This Canadian legend, who died in 1953, worked
largely north of the border, where he had a decisive influence
on a number of prominent U.S. designers. His finest layouts
- Capilano Golf Club in Vancouver, Jasper Park Lodge Golf
Course and Banff Springs Golf Club in Alberta, Toronto's elegant
St. George's Golf & Country Club, and the grandiose Cape
Breton Highlands Links in Nova Scotia - easily rank among
the world's greatest golf courses.
Yet, outside of Canada, very little is known
about Thompson and his golf architecture.
A charter member of the American Society
of Golf Course Architects in 1947, Thompson was an artistic
genius with a remarkable talent for routing spectacular golf
courses over difficult terrain. For that, he was highly respected
by his contemporaries during golf design's Golden Age, between
the two world wars.
Alister Mackenzie, architect of Cypress Point
and Augusta National, once described Thompson's Jasper Park
course as "the best I've ever seen".
Thompson and Mackenzie shared a penchant
for strategic design, steadfast in their belief that the game
should be played with the mind as much as with the body. They
were also adamant that nature always be the architect's model
in golf course construction.
"Stan was an artist," said golf
architect Geoffrey Cornish, who worked for Thompson during
the late-1930s. "He would sometimes spend hours personally
shaping a single bunker by hand."
Thompson's bunkers are indeed the most visual
demonstration of his artistic flair. By definition, a Thompson
bunker is irregular in shape, featuring dramatic capes and
bays, with sand flashed high on its interior face in order
to ensure visibility and drama. However, his art was not limited
to a single rule. A variety of bunker styles can be found
on various Thompson courses.
Even more impressive than their attractive
appearance was Thompson's judicious placement of his bunkers.

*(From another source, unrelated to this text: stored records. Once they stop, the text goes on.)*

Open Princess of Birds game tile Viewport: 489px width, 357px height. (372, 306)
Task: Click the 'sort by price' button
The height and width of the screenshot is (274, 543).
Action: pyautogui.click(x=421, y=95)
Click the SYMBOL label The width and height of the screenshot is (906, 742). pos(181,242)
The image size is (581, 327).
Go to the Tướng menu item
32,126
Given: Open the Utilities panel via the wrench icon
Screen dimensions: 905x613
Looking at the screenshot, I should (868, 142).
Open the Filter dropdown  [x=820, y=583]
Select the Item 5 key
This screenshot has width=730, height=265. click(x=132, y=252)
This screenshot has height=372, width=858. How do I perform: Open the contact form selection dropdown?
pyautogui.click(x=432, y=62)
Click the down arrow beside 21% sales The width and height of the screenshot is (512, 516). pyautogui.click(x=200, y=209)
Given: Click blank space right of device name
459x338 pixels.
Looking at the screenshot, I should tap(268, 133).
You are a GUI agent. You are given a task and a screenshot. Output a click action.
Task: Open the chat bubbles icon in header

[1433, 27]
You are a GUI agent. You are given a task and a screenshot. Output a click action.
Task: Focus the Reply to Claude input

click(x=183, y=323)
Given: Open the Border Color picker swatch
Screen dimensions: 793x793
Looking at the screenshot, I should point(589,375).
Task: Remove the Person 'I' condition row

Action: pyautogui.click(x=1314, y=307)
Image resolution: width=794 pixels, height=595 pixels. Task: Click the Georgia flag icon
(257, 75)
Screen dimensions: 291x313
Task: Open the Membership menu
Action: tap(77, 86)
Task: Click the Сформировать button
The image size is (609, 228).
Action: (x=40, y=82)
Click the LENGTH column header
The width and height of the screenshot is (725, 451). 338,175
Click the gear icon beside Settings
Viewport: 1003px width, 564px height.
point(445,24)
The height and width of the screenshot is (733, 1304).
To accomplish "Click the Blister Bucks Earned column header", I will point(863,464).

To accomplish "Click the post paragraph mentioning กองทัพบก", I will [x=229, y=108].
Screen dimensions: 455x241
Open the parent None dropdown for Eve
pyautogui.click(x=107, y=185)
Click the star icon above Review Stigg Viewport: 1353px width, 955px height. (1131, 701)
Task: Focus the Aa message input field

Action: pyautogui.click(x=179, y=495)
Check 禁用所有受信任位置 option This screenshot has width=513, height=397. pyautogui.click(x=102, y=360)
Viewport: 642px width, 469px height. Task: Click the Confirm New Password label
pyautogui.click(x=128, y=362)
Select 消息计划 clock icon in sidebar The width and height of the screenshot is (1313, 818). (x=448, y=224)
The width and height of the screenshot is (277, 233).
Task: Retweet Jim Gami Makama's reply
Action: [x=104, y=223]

He frequently located them at varying distances in the direct
line from tee-to-green, forcing all golfers, regardless skill
level, to consider their presence.
He always provided an option to play away
from the sand, on a longer route to the green. By playing
over, or near Thompson's bunkers, risk-takers are often rewarded
with reduced yardage on the subsequent stroke, and/or a much
better angle from which to approach the green.
"The most successful course is one that
will test the skill of the most advanced player, without discouraging
the 'duffer', while adding to the enjoyment of both," Thompson wrote in his 1923 manifesto, General Thoughts
on Golf Course Design. "One should always keep
in mind that more than 85 per cent of the golfers play 90
and over. These are the men that support the clubs and therefore
the course should not be built for the men who play in the
70 class."
Thompson was an excellent golfer, winner
of the qualifying medal at the Canadian Amateur championships
of 1919, '23 and '25. Born in Toronto, Ont. in 1894, he was
one of five brothers christened "The Amazing Thompson" who dominated the Canadian golf scene during the 1920s.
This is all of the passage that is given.